Сохранённые пункты набора данных
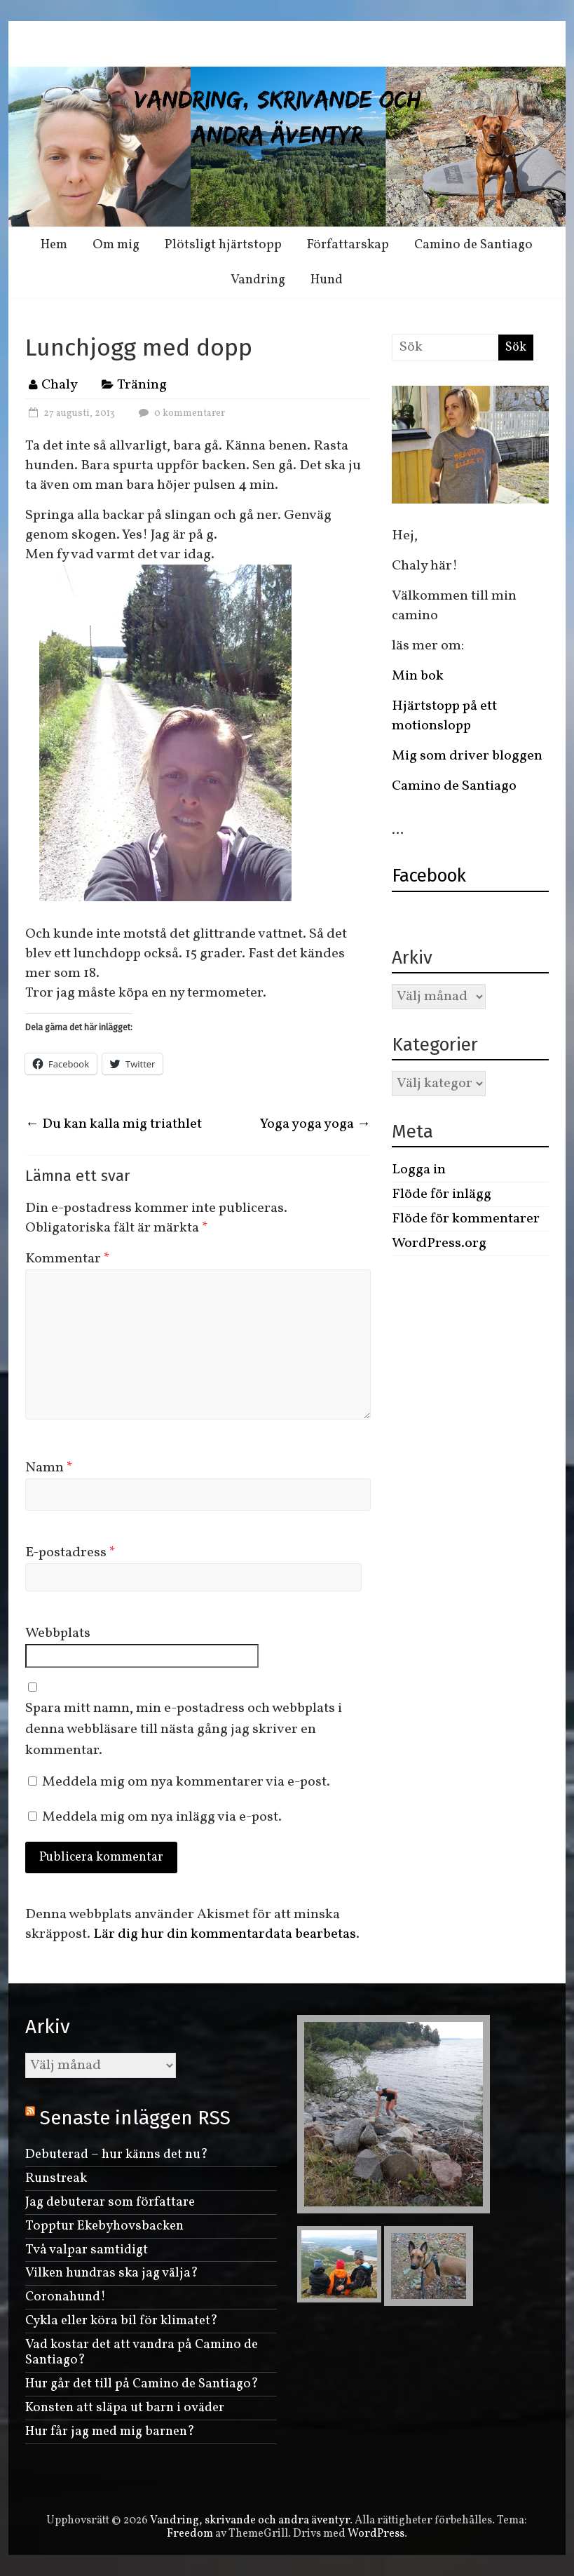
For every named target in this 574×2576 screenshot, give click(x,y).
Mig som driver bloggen (467, 756)
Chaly (59, 385)
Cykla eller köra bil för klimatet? (121, 2321)
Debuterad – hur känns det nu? (116, 2154)
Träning (142, 385)
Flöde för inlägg (441, 1194)
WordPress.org (439, 1243)
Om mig (116, 245)
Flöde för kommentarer (466, 1219)
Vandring (258, 280)
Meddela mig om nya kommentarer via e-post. (186, 1782)
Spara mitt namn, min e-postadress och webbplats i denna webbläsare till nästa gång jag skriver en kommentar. (183, 1729)
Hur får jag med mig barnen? (110, 2431)
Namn (49, 1468)
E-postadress (70, 1553)
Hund (326, 280)
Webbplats (57, 1633)
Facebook (429, 875)
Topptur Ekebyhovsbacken (104, 2226)
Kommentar (67, 1259)
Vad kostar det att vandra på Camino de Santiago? (141, 2352)
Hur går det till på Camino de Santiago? (142, 2384)
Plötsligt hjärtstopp (223, 245)
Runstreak (56, 2178)
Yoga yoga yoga (315, 1124)
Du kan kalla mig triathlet (113, 1124)
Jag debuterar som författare (110, 2202)
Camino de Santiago (473, 245)
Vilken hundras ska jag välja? (111, 2273)
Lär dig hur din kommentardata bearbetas (224, 1934)
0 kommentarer (180, 413)
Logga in (419, 1170)
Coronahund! (65, 2297)
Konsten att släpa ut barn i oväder (124, 2408)
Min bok (418, 676)
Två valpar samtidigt (86, 2250)
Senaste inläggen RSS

_Задание:_
Оформите все строки пунктов выше как JSON-список строк, по одной строке списка на каждую строку, без пустых строк. Картинки в ответ не включайте.

_Ответ:_
[
  "For every named target in this 574×2576 screenshot, give click(x,y).",
  "Mig som driver bloggen (467, 756)",
  "Chaly (59, 385)",
  "Cykla eller köra bil för klimatet? (121, 2321)",
  "Debuterad – hur känns det nu? (116, 2154)",
  "Träning (142, 385)",
  "Flöde för inlägg (441, 1194)",
  "WordPress.org (439, 1243)",
  "Om mig (116, 245)",
  "Flöde för kommentarer (466, 1219)",
  "Vandring (258, 280)",
  "Meddela mig om nya kommentarer via e-post. (186, 1782)",
  "Spara mitt namn, min e-postadress och webbplats i denna webbläsare till nästa gång jag skriver en kommentar. (183, 1729)",
  "Hur får jag med mig barnen? (110, 2431)",
  "Namn (49, 1468)",
  "E-postadress (70, 1553)",
  "Hund (326, 280)",
  "Webbplats (57, 1633)",
  "Facebook (429, 875)",
  "Topptur Ekebyhovsbacken (104, 2226)",
  "Kommentar (67, 1259)",
  "Vad kostar det att vandra på Camino de Santiago? (141, 2352)",
  "Hur går det till på Camino de Santiago? (142, 2384)",
  "Plötsligt hjärtstopp (223, 245)",
  "Runstreak (56, 2178)",
  "Yoga yoga yoga (315, 1124)",
  "Du kan kalla mig triathlet (113, 1124)",
  "Jag debuterar som författare (110, 2202)",
  "Camino de Santiago (473, 245)",
  "Vilken hundras ska jag välja? (111, 2273)",
  "Lär dig hur din kommentardata bearbetas (224, 1934)",
  "0 kommentarer (180, 413)",
  "Logga in (419, 1170)",
  "Coronahund! (65, 2297)",
  "Konsten att släpa ut barn i oväder (124, 2408)",
  "Min bok (418, 676)",
  "Två valpar samtidigt (86, 2250)",
  "Senaste inläggen RSS"
]